We'll admit it. When we first heard about Brothers in Arms: Road to Hill 30, a small voice inside our heads said cynically, "Just what the world needs...another World War II-based first-person shooter." Sure, it has some squad command mechanics, but it wasn't lost on us that those design aspects were rather similar to another military game, Full Spectrum Warrior. The big difference with Brothers in Arms is that it puts a gun in your hands and actually allows you to pull the trigger. And, oh, what a difference it makes! Brothers in Arms is paced more deliberately than other popular WWII shooters, such as Medal of Honor and Call of Duty. But the game more than makes up for any apparent absence of run-and-gun action with the raw intensity and realism of its battles combined with the added tactical considerations required in the challenging campaign. The online aspect is equally compelling, making for a complete and thoroughly impressive game experience.
Brothers in Arms offers a satisfying mix of tactical strategy and action thrills.
Brothers in Arms puts you in the role of Sgt. Matt Baker, a real-life member of the 101st Airborne Division. The game's 17-chapter campaign stretches over a week's time. You'll start out the night before D-Day, when you and the rest of the division parachute behind enemy lines into France, fighting your way into and capturing the town of Carentan. Each chapter and all the settings are based closely on actual missions carried out by Baker's platoon. As you beat each mission, you'll unlock extras, such as photographs and reconnaissance photos, which show you how closely the game's levels match what Baker's platoon fought through in the critical first days of the invasion.
The game's presentation is extremely cinematic, borrowing cues from popular World War II fare such as Band of Brothers. Every chapter begins with a simple screen and title in stark black letters, narrated somberly by Baker's character. You'll also watch some in-engine cutscenes before and after missions that not only summarize the previous mission in the context of the war, but also get you personally acquainted with the rest of your squadmates. These presentational aspects set the mood of the game well, but unfortunately can't be skipped. There is one thing that breaks the mood of the game, and that's when squadmates who die in the course of your gameplay all of a sudden appear fully healthy in the next mission. This is a minor gripe, though, and the game would be unduly difficult if you weren't allowed to lose any squadmates over the course of a mission.

Stored data entries:
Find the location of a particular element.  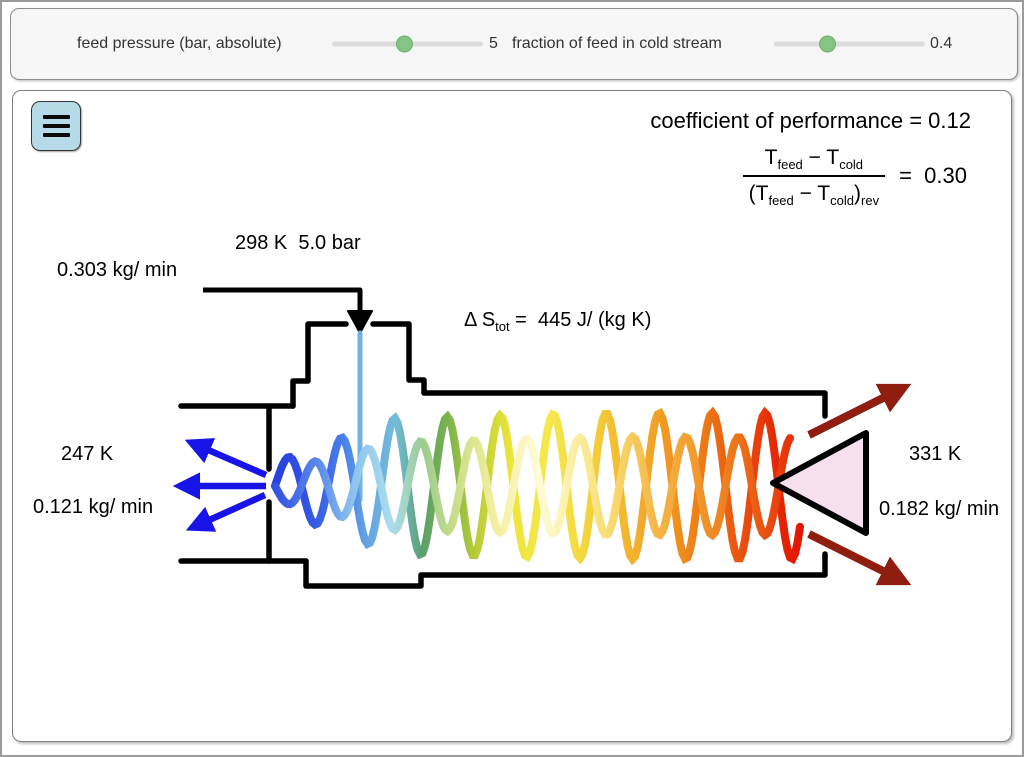

fraction-denominator: (Tfeed − Tcold)rev is located at coordinates (814, 191).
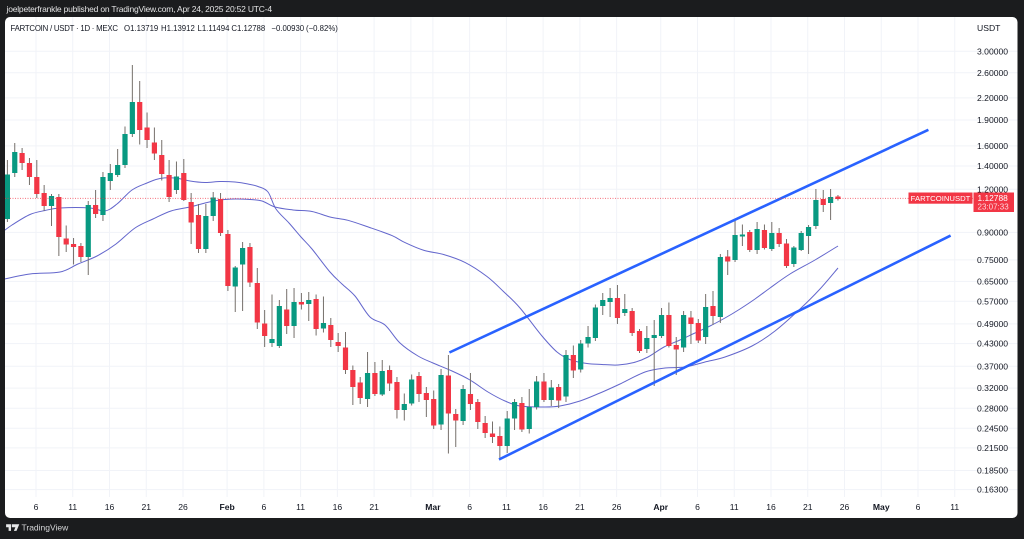 This screenshot has width=1024, height=539. What do you see at coordinates (882, 507) in the screenshot?
I see `svg-text: May` at bounding box center [882, 507].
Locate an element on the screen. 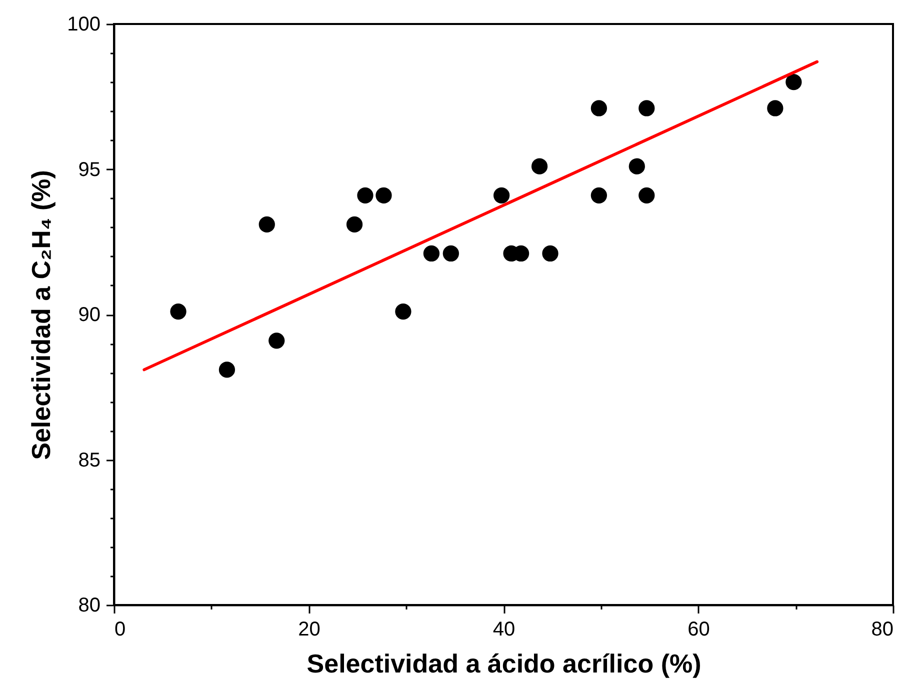 Image resolution: width=908 pixels, height=689 pixels. x-tick-label: 80 is located at coordinates (882, 629).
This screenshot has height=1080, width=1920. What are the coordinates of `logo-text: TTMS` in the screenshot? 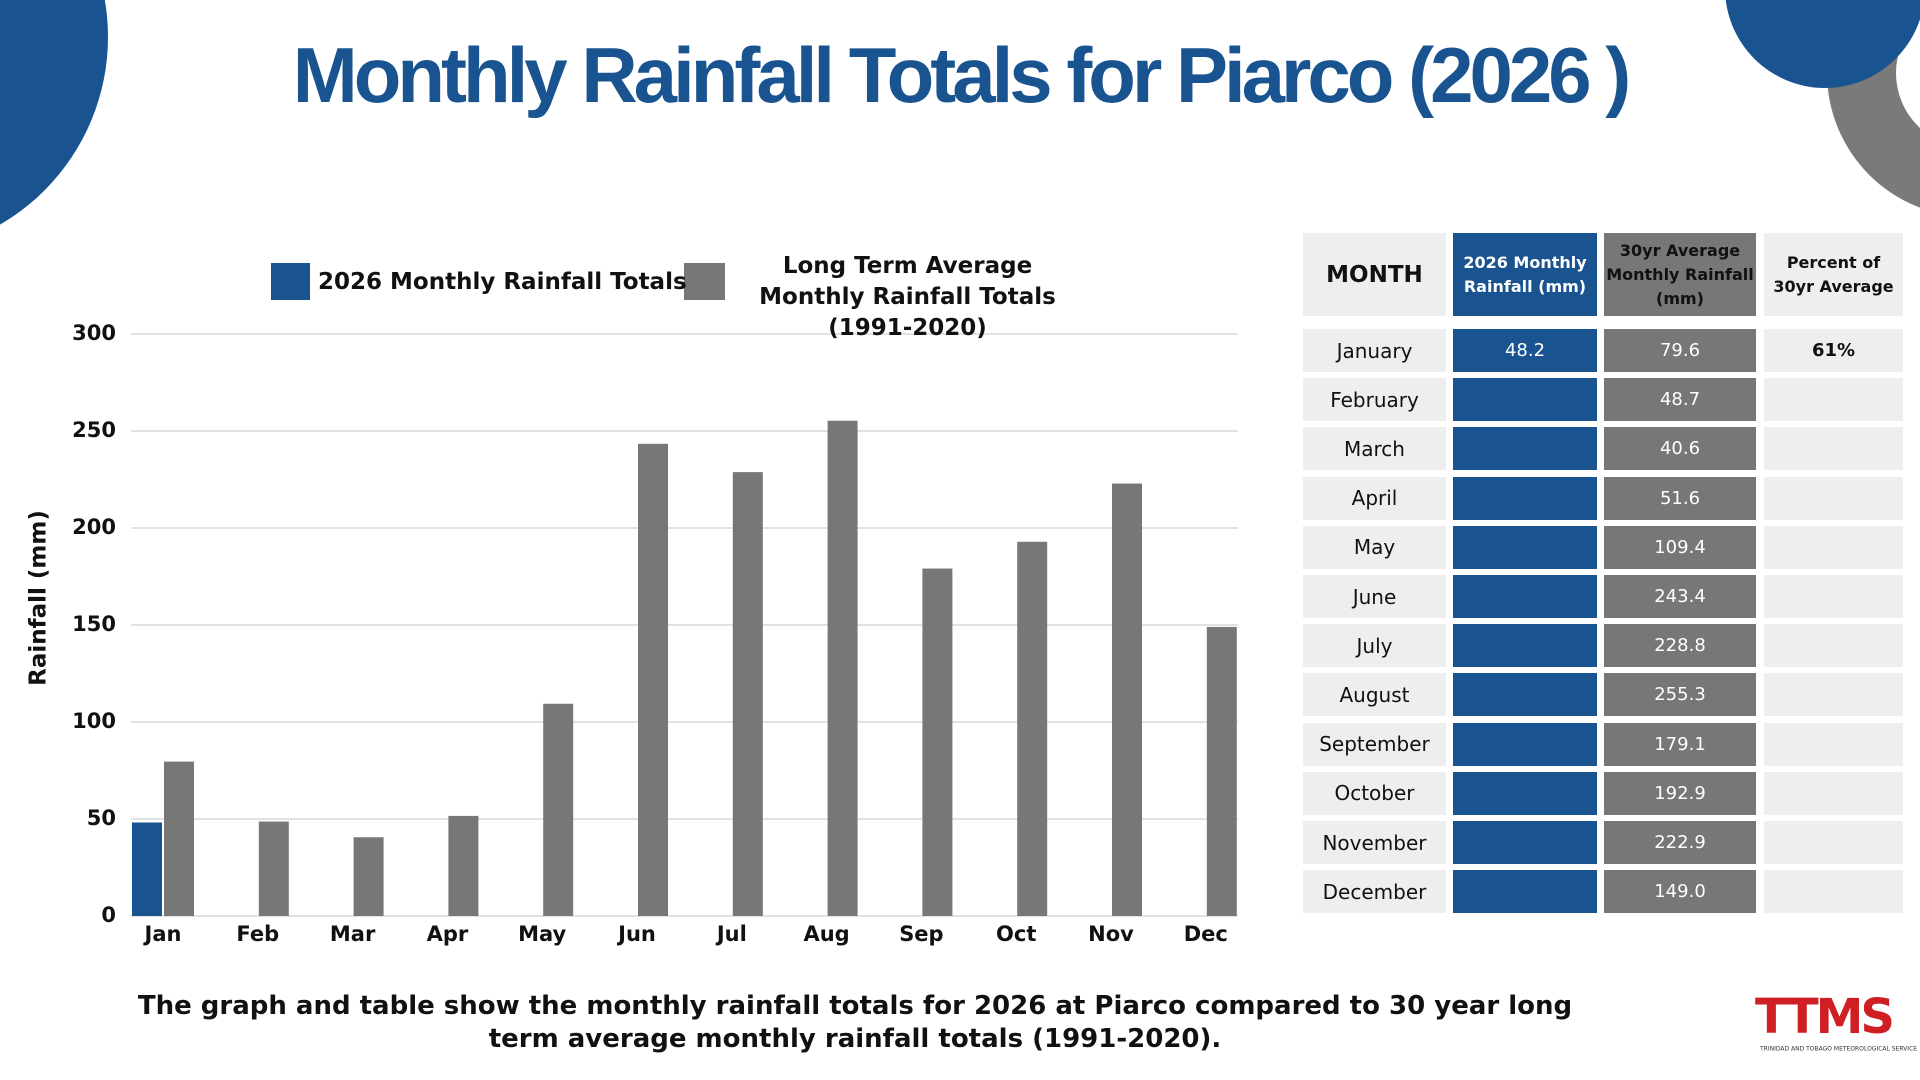 It's located at (1824, 1017).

◆ **Task to complete**:
Duplicate the Brothers in Arms review, starting at "The game's presentation" and ending at "of a mission.". The material above is not required.

◆ **Completed task**:
The game's presentation is extremely cinematic, borrowing cues from popular World War II fare such as Band of Brothers. Every chapter begins with a simple screen and title in stark black letters, narrated somberly by Baker's character. You'll also watch some in-engine cutscenes before and after missions that not only summarize the previous mission in the context of the war, but also get you personally acquainted with the rest of your squadmates. These presentational aspects set the mood of the game well, but unfortunately can't be skipped. There is one thing that breaks the mood of the game, and that's when squadmates who die in the course of your gameplay all of a sudden appear fully healthy in the next mission. This is a minor gripe, though, and the game would be unduly difficult if you weren't allowed to lose any squadmates over the course of a mission.